──────── Supplied text
News Release

A crystal clear step closer to commercial solar cells

Peer-Reviewed Publication

King Abdullah University of Science & Technology (KAUST)

A synthetic approach developed by KAUST researchers generates homogeneous and defect-free crystals that could fast-track the commercialization of perovskite solar cells.

"Perovskite solar cells are the fastest developing type of photovoltaic technology, with power-conversion efficiencies rising from 3.8 percent in 2009 to 24.2 percent in 2019 for single-junction devices," says Osman Bakr, who led the study with Omar Mohammed. This rapid increase in performance is associated with inexpensive and simple device fabrication, which makes these solar cells commercially appealing.

The performance and stability of solar cells depend on the morphology of the perovskite thin films, which act as light-harvesting layers in the devices. As well as their low cost and easy processing, these materials have exceptional optical and transport properties. Hybrid lead-based perovskites that combine a methylammonium cation with several halides, such as the anionic forms of bromine and iodine, present a narrow and tunable optical bandgap. This bandgap nears the theoretical value required to reach the maximum conversion efficiency for a single-junction solar cell. Therefore, perokskites could become a substitute of choice for silicon-based solar materials.

However, existing perovskite solar cells usually consist of polycrystalline thin films that are highly disordered and defective, which prevents devices from achieving optimal performance.

To address this issue, Bakr and Mohammed have now produced high-aspect-ratio, single-crystal films of methylammonium lead-triiodide perovskites. They achieved this by starting the crystallization between two polymer-coated substrates that would then physically restrict crystal growth to one dimension under heating.
────────────────
──────── Given entries
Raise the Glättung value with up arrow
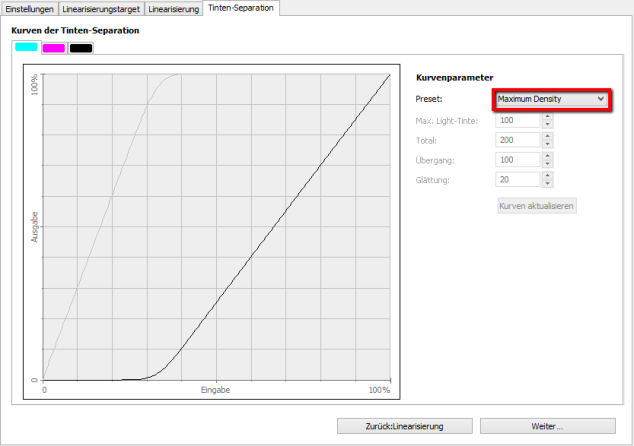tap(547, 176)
────────────────
──────── Given entries
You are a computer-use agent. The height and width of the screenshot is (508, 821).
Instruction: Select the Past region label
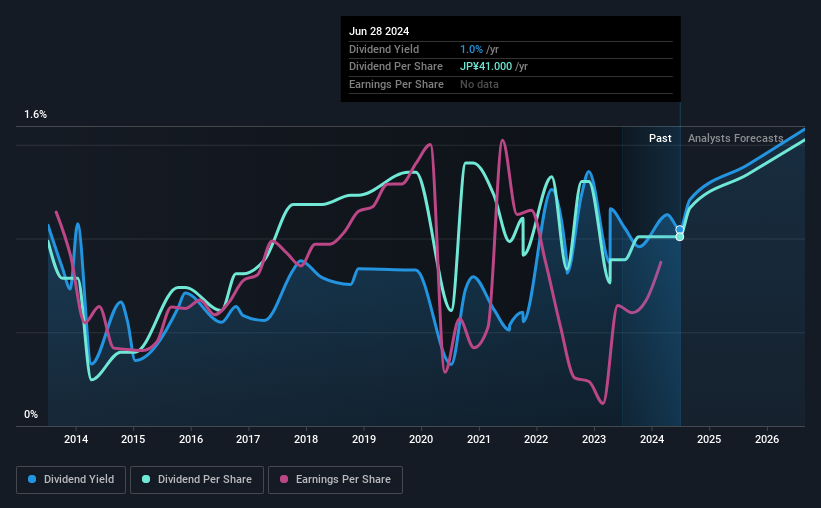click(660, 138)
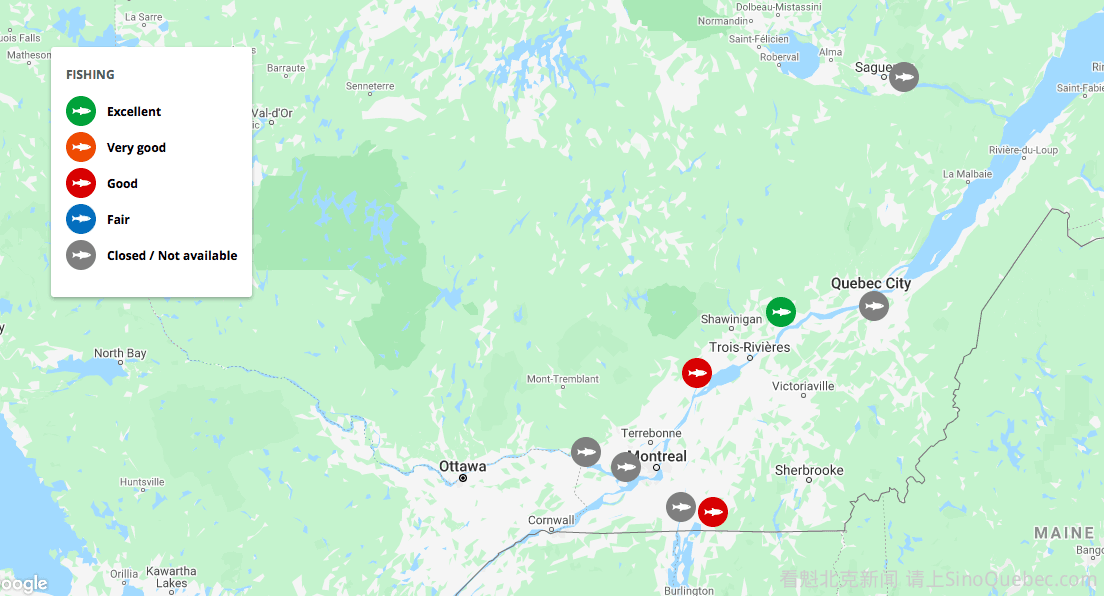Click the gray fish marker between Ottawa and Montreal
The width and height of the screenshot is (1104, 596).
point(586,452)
────────────────
──────── Given entries
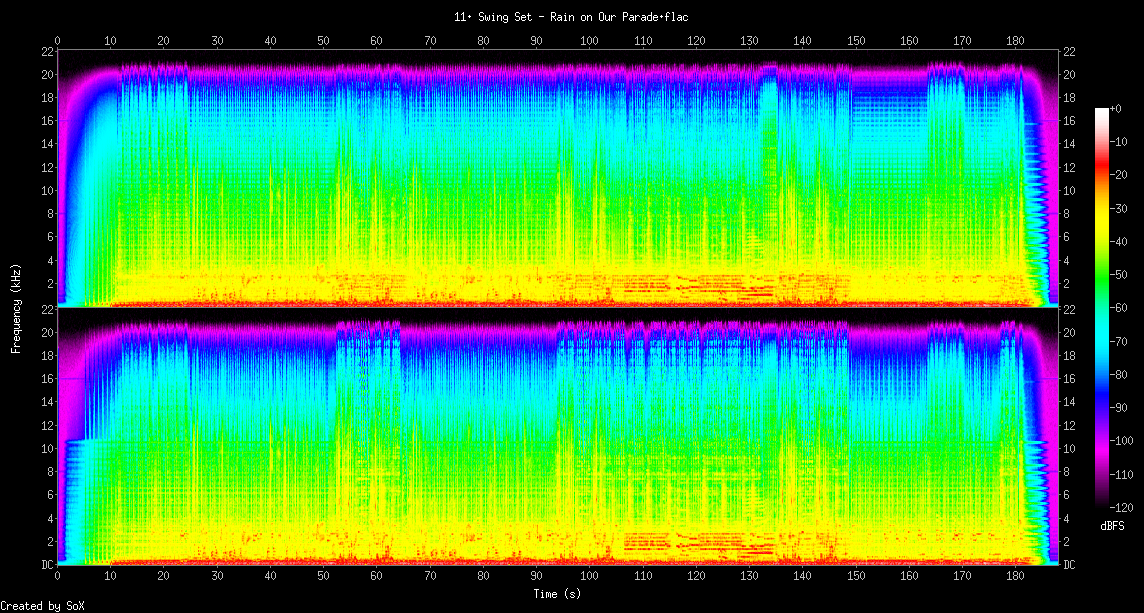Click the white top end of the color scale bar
────────────────
» Task item A:
Using the news release, answer these:
(i) What power-conversion efficiencies does it give for 2009 and 2019?
(ii) What do perovskite thin films act as in the devices?
(iii) Between what did Bakr and Mohammed start the crystallization?
» Task item B:
Does each statement agree with the news release? Answer yes or no, and quote the deciding words.
(i) Existing perovskite solar cells usually consist of polycrystalline thin films.
(ii) The researchers restricted crystal growth to two dimensions.
(iii) Osman Bakr led the study by himself.
» Task item C: Repeat the part of the news release that opens with the words containing "King Abdullah University" and closes with "perovskite solar cells.".

» Exercise answer A:
(i) 3.8 percent in 2009 and 24.2 percent in 2019, for single-junction devices.
(ii) Light-harvesting layers.
(iii) Two polymer-coated substrates.

» Exercise answer B:
(i) Yes: "existing perovskite solar cells usually consist of polycrystalline thin films that are highly disordered and defective"
(ii) No: "physically restrict crystal growth to one dimension under heating"
(iii) No: "who led the study with Omar Mohammed"

» Exercise answer C:
King Abdullah University of Science & Technology (KAUST)

A synthetic approach developed by KAUST researchers generates homogeneous and defect-free crystals that could fast-track the commercialization of perovskite solar cells.